If I were doing a mock that went two rounds deep, I’d grab a bat out of a Power Four conference because the Cubs pipeline hitting is a bit ordinary. I didn’t stick too long with the mock, but Jud Fabian, a true center fielder from Florida in the SEC, went shortly thereafter. Fabian is a bit divisive. His numbers haven’t been ideal by any means, but one of the things any MLB war room ought to be keen to know is, “What are we good at fixing?”
Which is a large part of why baseball mocks leave me wanting. Most players drafted will take two to three years, at least, before providing value to the MLB squad. For a handful, their “value to the team” is getting dealt in July for an upgrade. The part of the entire selection process that fascinates me is when I see where a team thinks their relative weaknesses are. Or if they’re taking many more college names than preps early.
For me, the Cubs ought to add some hitters that hit. At all the lower levels, a “hitter that hits” should advance through the system rather quickly. If I were to plug in a name for this weekend, I’d be interested in Arizona outfielder Ryan Holgate. While he isn’t much of a defensive asset, he mashes the ball. He’s probably in that range from the late teens to the fifties. If Holgate mashes as a professional, the stops in Mesa, Myrtle Beach, and South Bend wouldn’t take very long. He’d likely be ready for Tennessee by May or June next year, and he’d provide a reason to check Josh’s nightly review every day.
The mock draft tells more about the selector than the selected. Will Holgate, Bednar, McGreevy, or Fabian be good as an early Cubs choice? We’d really only know that if it happens. Each organization is just different enough that basing “the Phillies development ability” on a player you wanted to come to the Cubs has enough of a Butterfly Effect that the certainty is limited.
For me, the draft is fun as a mosaic. Which player did the Cubs select over which other similar player, and why? How many innings should a debutante get in their fractional season? (I’m happy to have, apparently, been wrong about a ban on recent choices being able to play, immediately. That ban isn’t necessary.) How well will players from college do in the lower levels? How quickly will pitchers and hitter reach Double-A?
Which specific guy gets tagged at 21? Less important to me, maybe than it should be.
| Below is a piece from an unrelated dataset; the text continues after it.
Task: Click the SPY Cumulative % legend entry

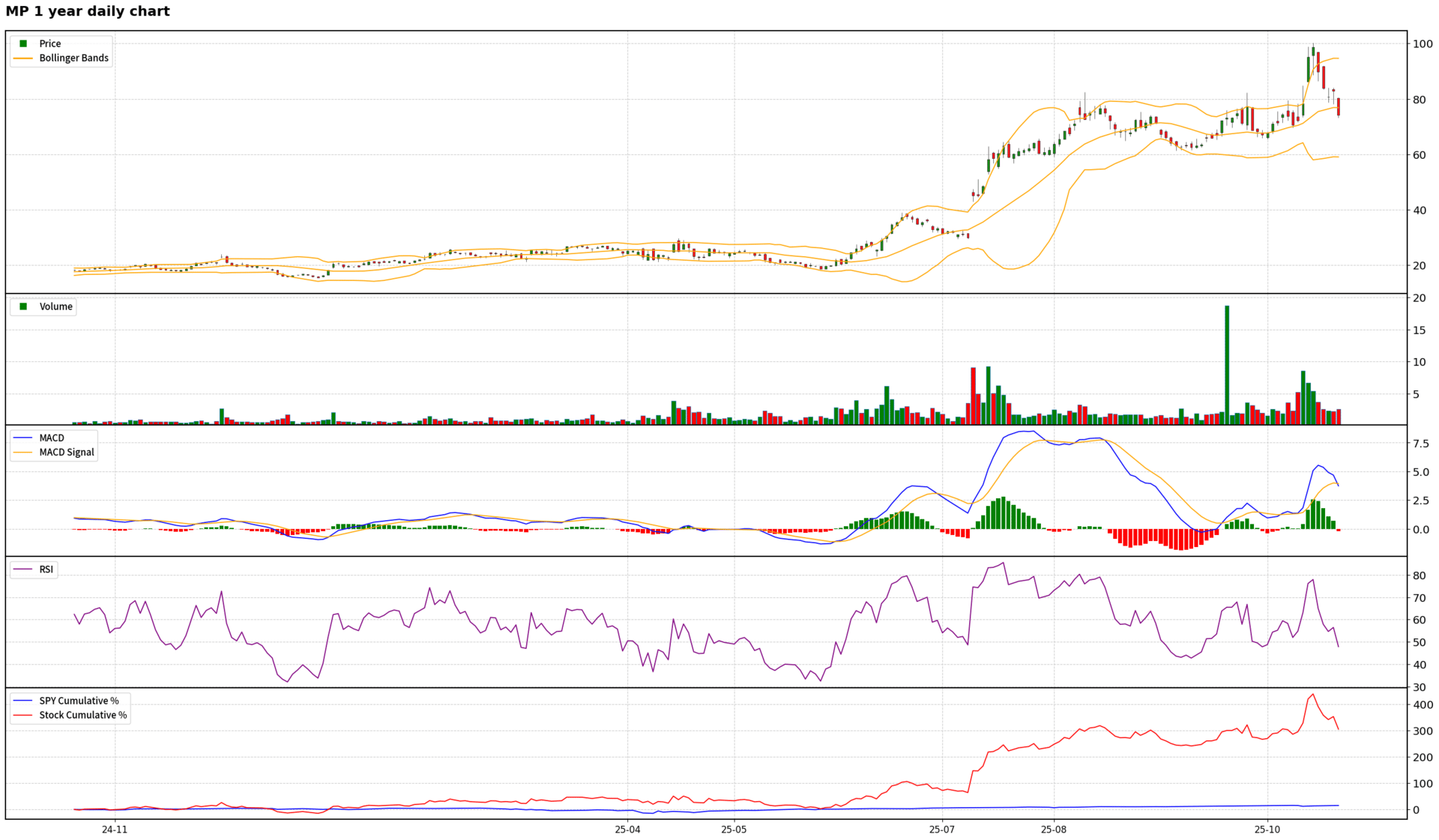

By draft day, I’ll try to have a list of 24 names ready, but there seems to be so much intent by teams to get the similar pick that will sign for less that the finances are as much the issue as the talent. This college baseball season has been fantastic, up until the NC State Wolfpack played a game with only 13 available players followed by a walkover for Vanderbilt into the finals.
Teams should be at least eight deep in their drafts. I will still be biased toward hitters, as they get to play most every day. With pitchers in a pipeline, they go months without an appearance, and virtually nobody knows why. Pitchers are vital, but I have no idea who’s going to miss 14-18 months when, and if they’d have been a useful big leaguer, either way.
I’m glad there’s going to be a 20-round draft. I wish it were a bit longer. Some of the players scuffling at various levels of many pipelines, as reserves, could probably be replaced easily enough by quality college players. And there are plenty across a wide swath of D1 through D3. The college season was largely a good product this season. Often more compelling than minor league ball. And college players not getting as much of a chance to shine as affiliated professionals still saddens me.